Interchangeability is the real question.
Although US regulators continue to struggle with the interchangeability of approved biologics and biosimilars, one policy researcher believes that there is already enough evidence to prove that biosimilars are equivalent to biologics and should be used interchangeably. Canadian drug policy researcher Alan Cassels, of the University of Victoria, British Columbia, Canada, wrote in the January 2017 issue of Clinical Pharmacist that a large body of evidence already demonstrates the interchangeability of approved biosimilars, and this proof ought to outweigh pharmaceutical companies’ interests and open the door to saving billions of dollars.
As Cassels explains, biosimilars already on the market in Europe are estimated to be 10% to 70% cheaper than brand-name counterparts. A recent audit by the Royal College of Physicians suggests that if all UK patients being treated with a monoclonal antibody received biosimilars, the UK’s National Health Service would save 3 million pounds per year and still realize the same health outcomes.
The audit found that infliximab biosimilars were equally effective and safe compared with the originally patented medication, Remicade.
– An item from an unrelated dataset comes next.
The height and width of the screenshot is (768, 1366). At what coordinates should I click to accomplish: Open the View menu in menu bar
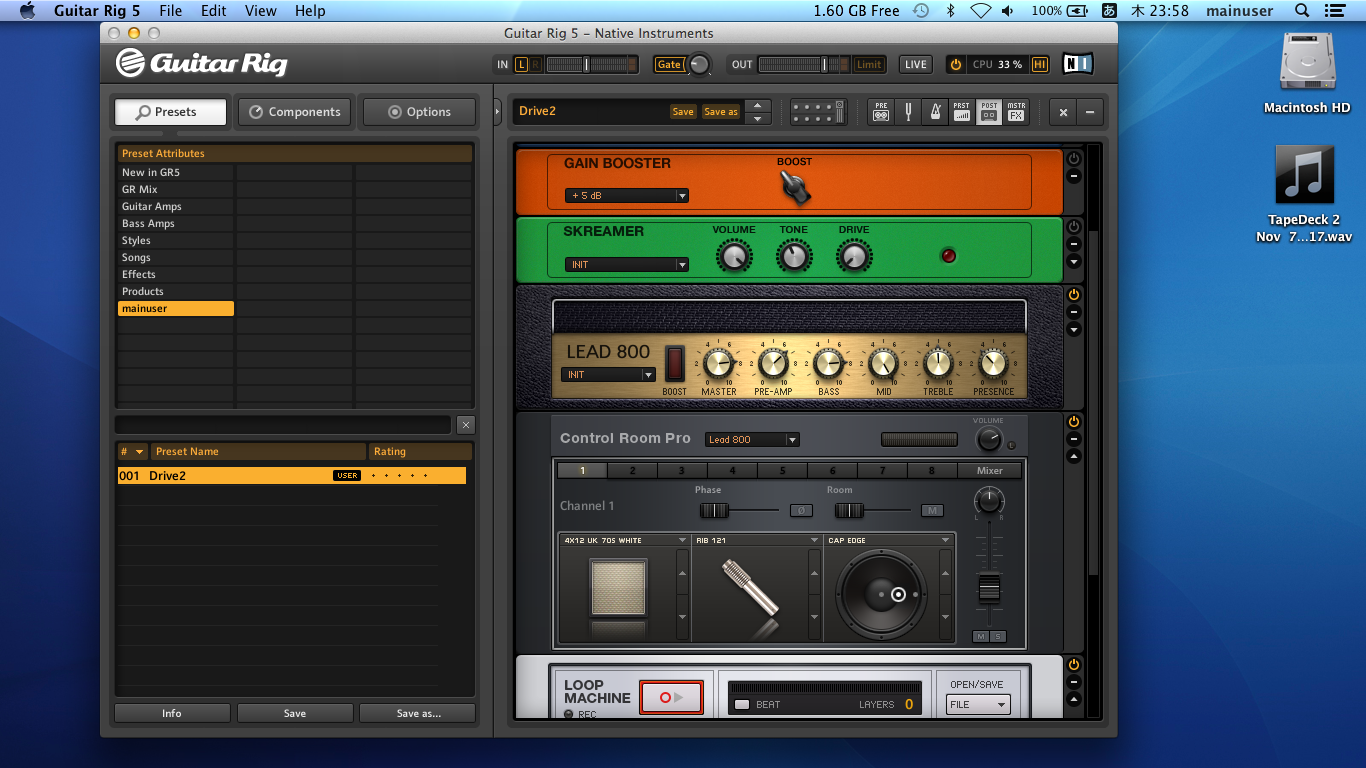[x=260, y=11]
Cassels also points to the widely discussed study in the August 2016 Annals of Internal Medicine by G. Caleb Alexander and colleagues at the Johns Hopkins Center for Drug Safety and Effectiveness, which concluded that biosimilars of Remicade appeared to be just as safe and effective as Remicade, and were far less expensive.
[] However, when the FDA approved Pfizer’s biosimilar infliximab (Inflectra), it was not designated as interchangeable with Remicade, so in some states pharmacists will not be able to switch patients from Remicade to Inflectra. To date, none of the four biosimilars to be approved by the FDA are interchangeable.
The interchangeability of biosimilars could have a big impact on pharmaceutical spending worldwide. Biologics such as Remicade and Enbrel account for approximately a fifth of all US drug spending. Global spending on biologics is predicted to reach $221 billion in 2017. Because approximately $71 billion in patented biologics will have their patents expire by 2020, Cassels explains, there is a race to produce biosimilar products to sell at a discount and capture the market.
So what’s holding biosimilars back? The lack of interchangeability.
Attitudes about biosimilars and interchangeability vary around the world. In the European Union, the approval process for biosimilars involves comparing biosimilars with their reference medicines to show that there are no significant differences between them. However, the EMA does not make recommendations about whether a biosimilar can be used interchangeably with its reference medication. Rather, the EMA suggests that patients should speak to their doctor and pharmacist if they have questions about switching from one biological medicine to another. Taking a different approach, Australia’s drug advisory committee recommends that biosimilars are suitable for substitution at the pharmacy level.
In the United States, health insurers are interested in introducing biosimilars to control drug costs. But drug companies are simultaneously “crafting defensive strategies to protect sales of branded biologic drugs while also developing biosimilars of their own.” Cassels says the defensive strategies include lobbying medical professionals and the public that biosimilars cannot be interchangeable because there are too many variations related to their complexity, and that the FDA alone must designate interchangeability to ensure patient safety --criticisms he calls unsupported and intended to slow down or derail the use of biosimilars and prevent health systems and patients from saving money on these new less expensive, effective, and comparable therapies.
Cassels concludes, “Pharma and the drug lobby are weak in their efforts to discredit biosimilars and imply lower levels of safety and tolerability compared with their originator products. Research suggests no substantive outcome differences between the use of originator biologics and their biosimilar counterparts, and arguments against their effectiveness and safety fall flat.”